Directed by Rob Zombie
Now on VOD; opens October 21 at the AMC Empire 25
“I ain’t no fuckin’ clown!” hisses the bloodied, maniacal Doom-Head (a spectacular Richard Brake) at the start of Rob Zombie’s 1970s-set, epically nihilistic 31 (basically the version of The Hateful Eight that this reviewer can get behind). He says this just a few long-monologuing minutes before driving an axe into the side of a terrified priest, who quickly departs this mortal coil. There’s no room for holiness here—just all-consuming vileness and depravity.
And gutbusting humor. It wouldn’t be a Zombie movie, after all, without his kooky yet complicated adulation of redneck culture (e.g. the Stars-and-Bars as the prime decoration in a van full of multiracial cornpones) and his pie-eyed love of B-to-Z grade cinema icons like Meg Foster, with her Lauren Bacall rasp and incomparable baby blues.
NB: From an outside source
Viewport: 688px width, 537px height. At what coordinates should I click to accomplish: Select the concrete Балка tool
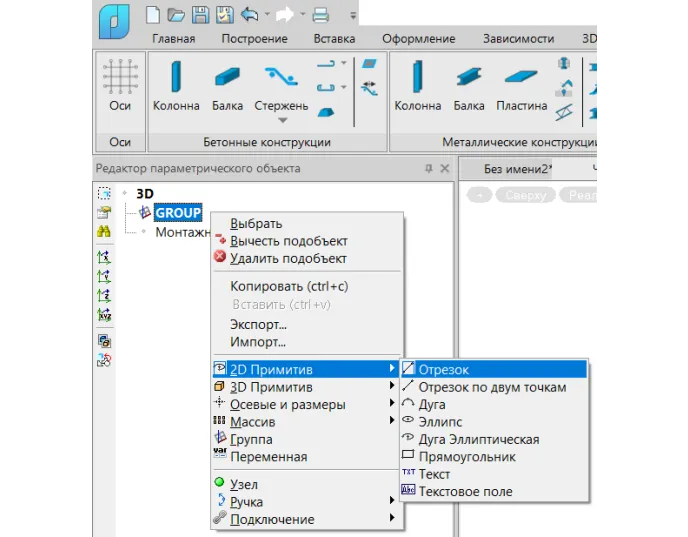point(227,85)
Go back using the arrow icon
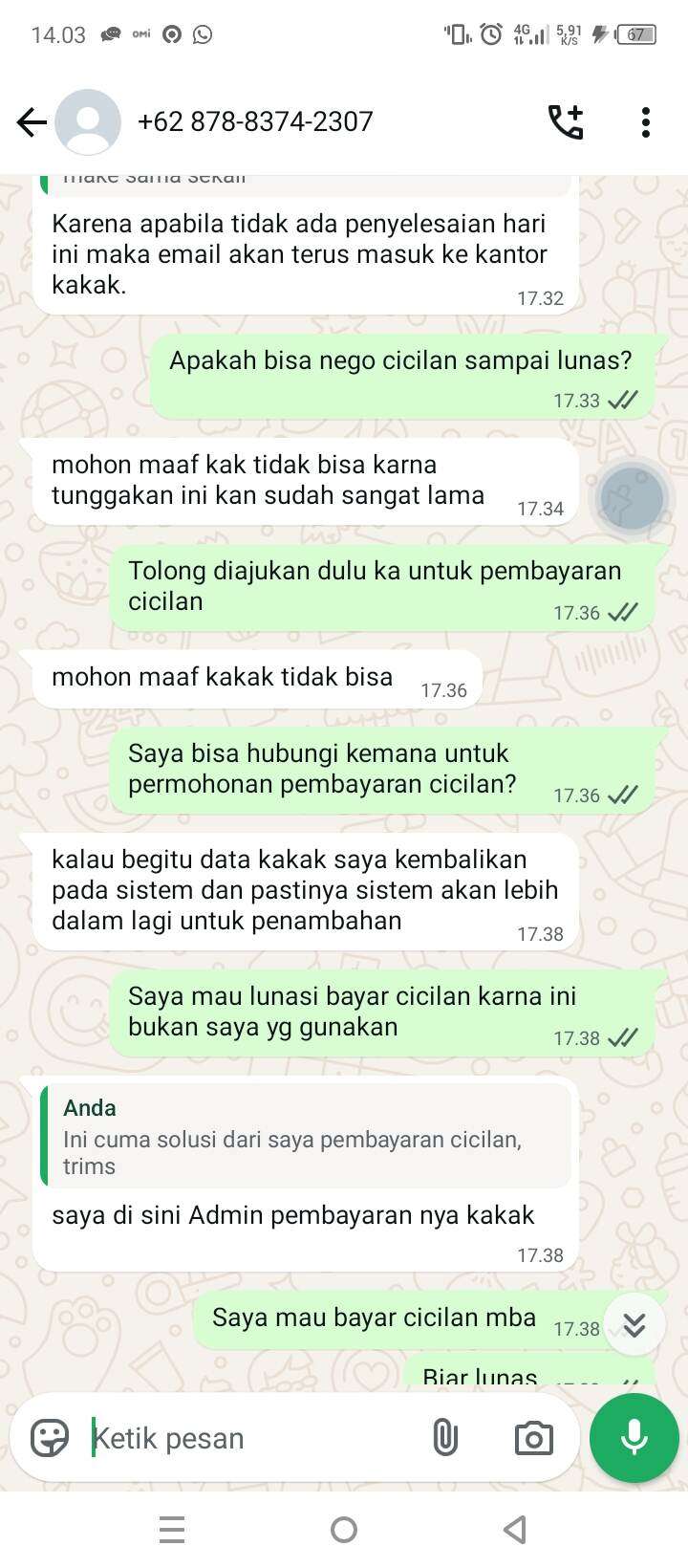Screen dimensions: 688x1568 click(x=32, y=122)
But as in the writer-director’s previous feature, The Lords of Salem, it’s Sheri Moon Zombie (the bumpkin Marlene Dietrich to her husband’s hillbilly-trolling Josef von Sternberg) who gets the spotlight.
She’s Charly, a drawling gal in a lion-print bustier who is kidnapped along with her carny worker friends and forced to play the titular game—basically a survive-the-night competition overseen by a trio of garishly wardrobed one-percenters (Malcolm McDowell, Judy Geeson and Jane Carr). The angels of possible death include, among others, a Spanish-speaking dwarf Nazi (so rarely do I get to use that descriptor in a sentence) and two chainsaw-wielding pranksters who keep an imprisoned woman as a living sex doll.
Horror piles on horror, absurdity on absurdity, all of it treated by Zombie with carnivalesque abstraction. A dream sequence in which Charly is used as the comatose straight-man to a jaw-dropper of a joke (the setup: “What’s sicker than fucking a pregnant bitch?”) is the movie in miniature. You can’t extricate yourself from the nightmare because you’re irrevocably a part of it. That 31 is dropping at the tail end of an especially volatile election season is either no accident or unconscious kismet. Zombie’s approach, unlike QT in his monotonous Hateful harangue, is harder to get a grip on. Is he just goofing, or is the goof the gateway to something deeper? ‘Murica as a grindhouse on its last legs—if they haven’t already been lopped off by an unsharpened meat cleaver.
There surely has to be some method to the madness in a film that features Brake’s killer harlequin referencing Che Guevara. At the very least, it’s hard to shake a climactic image in which a lone survivor and an ostensible villain have a loaded staredown that could alternately lead to a grisly mano-a-mano or a waltz into the sun-dappled unknown.